I know, I know, I’ve been totally remiss in posting Part II of my Theory of Bears Blog. I’ve read your letters, I’ve heard your impassioned cries … I’ve ….
OK: that’s complete and utter bullshit. Nobody wrote to me. Nobody was “chomping at the bit” as they say to read my stuff … but bear with me …. I like to imagine it happens that way, sometimes, when I’m hearing the voices ….
So yeah. Without further ado, I present the exciting conclusion to my highly-unscientific but sort of amusing theory about bears, bear behavior, and the application of same to life in NYC.
Did I mention, incidentally, that just recently a woman was GNAWED UPON in her FREAKIN’ TENT by a BEAR who was, perhaps, making a political statement about opening ANWR …. or not. But … for fuck’s sake!! Things are going crazy up here in AK. Palin for VP, Bears gnawing on any old bony person they can get their lips on … perhaps we’re moving at the right time?
So, let’s begin.
1) Remember: we learned from the first part of this essay that when meeting a bear in the wilderness, it is useful to be able to distinguish whether it’s a brown (grizzly) bear, or a black bear;
2) Depending on what type of bear you bump into when you’re meandering down a sunshiny trail, you should either: a) in the case of a black bear, make lots of noise, hold your jacket above your head like you’re one of them spitting dinosaurs from Jurassic Park, and generally face that fuzz-ball down, or b) in the case of a brown bear, it’s more often best to play dead, curl into a ball and cover the back of your neck with your hands and lay really really still while the slavering monster has his toothy way with your shoulder-blades and elbows.

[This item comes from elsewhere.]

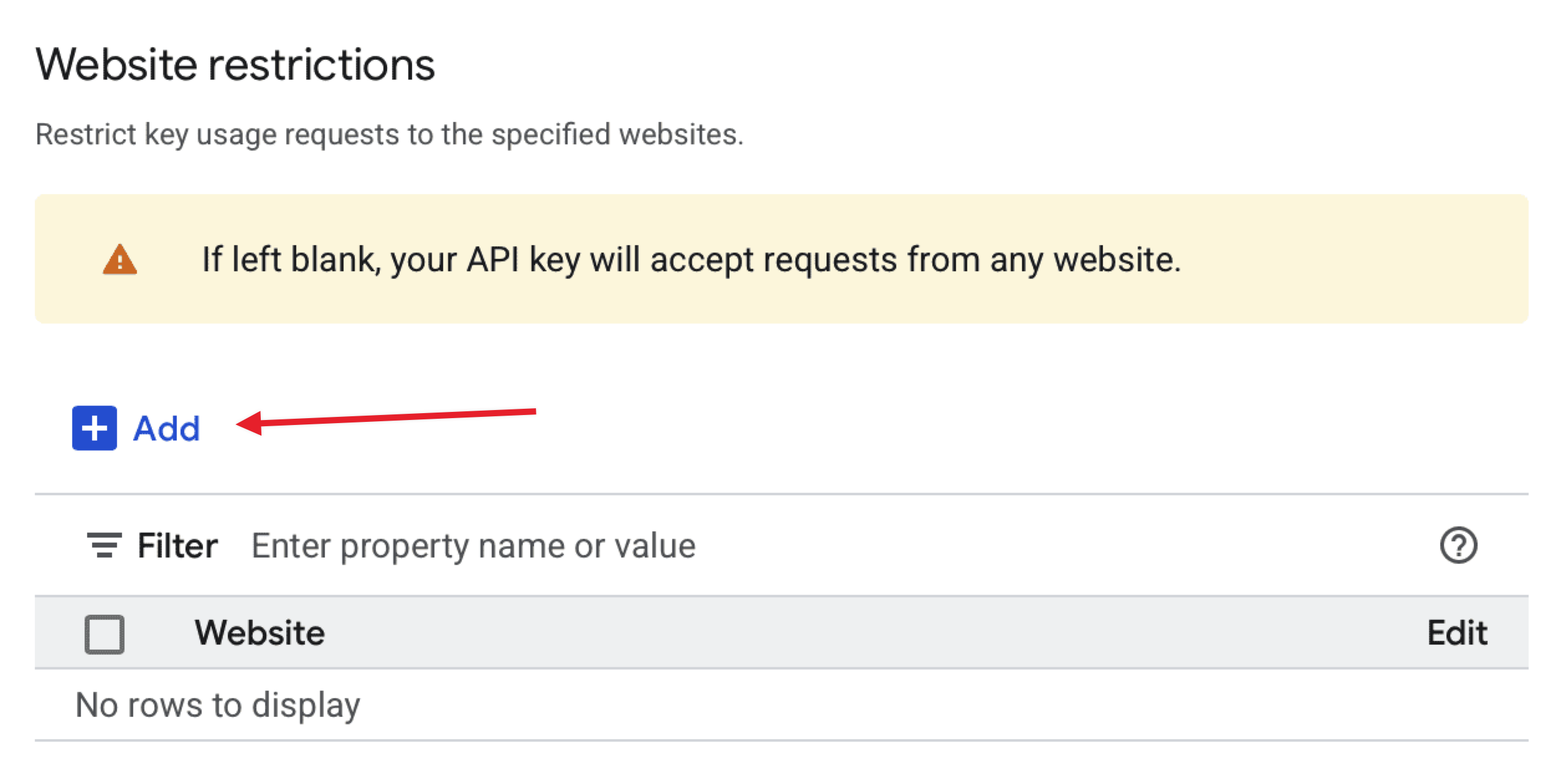Viewport: 1561px width, 784px height.
Task: Click the "Add" text button
Action: click(167, 429)
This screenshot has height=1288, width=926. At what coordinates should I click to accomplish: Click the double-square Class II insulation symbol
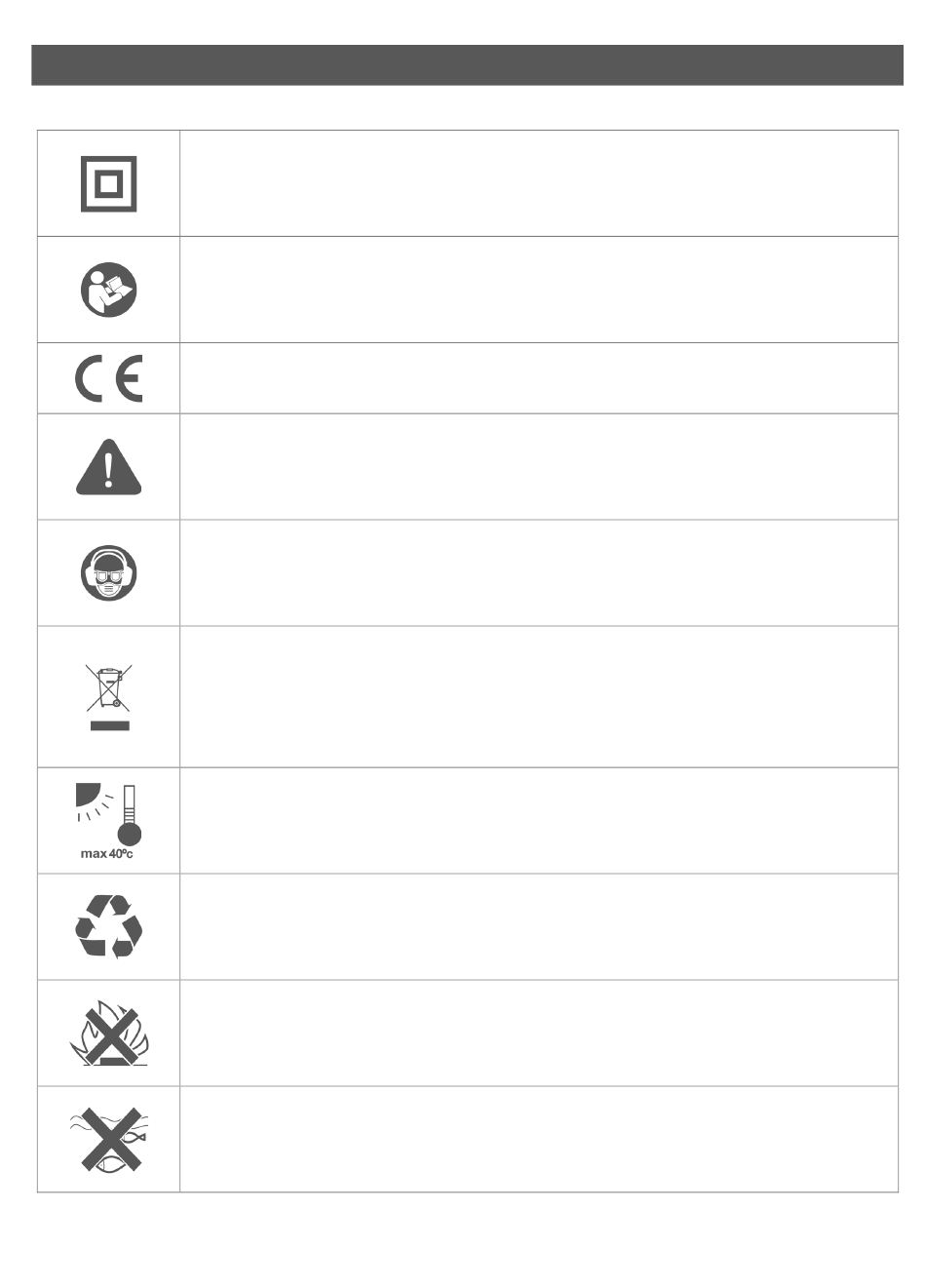(108, 183)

so — I shall now apply this concept to potentially scary and/or threatening and/or dangerous people situations in the Big Apple. *ahem*
I imagine there’s two main types of potentially scary and/or threatening and/or dangerous people we might meet:
1) Crazy Hobos, and
2) Terrifying members of the Soprano family.
The crazy hobos (oops, I’m sorry, that’s so un-PC of me, I mean Hobos with the Crazy … sorry … inside joke).
Anyway, where was I … oh yes … Hobos with the Crazy. These are the black bears of New York — they’re wily and aggressive and, often, full of a lot of bluff and bravado, but, if you face them down or act just as chock-fulla-crazy … you’ll more than likely scare them off.
The terrifying members of the Soprano family, however, are the grizzlies of New York. You bump into one of them, you should try to make as little noise as possible, and sneak away so they don’t notice you. If they do notice you, however, and if they start coming near you like they wanna introduce you to the tire iron they keep in their jacket-sleeve (it’s named Louie, the tire iron, you’d like him if you met him in different circumstances) … if they seem to be coming toward you, but you’re not sure — it might be the cute little school girl to your left, or the bleakly artistic looking film-school student on your right (sorry, Sean), or the nervous-looking accountant standing just to the right of the film student — it could be anyone, it could be YOU … you should immediately collapse to the ground, curl up in a ball, cupping the back of your neck with your tightly clasped fingers … and whatever you do, don’t look up, because if it was a grizzly in the wilds of Alaska, you just might lose your head, but if it’s a Soprano family member … well … you don’t exactly want to be a key witness in one of those big mafia trials, now, do you?
I didn’t think so.
Incidentally — I have no idea what caribou might represent, but I have my researchers working on it night and day. Yep … sure do.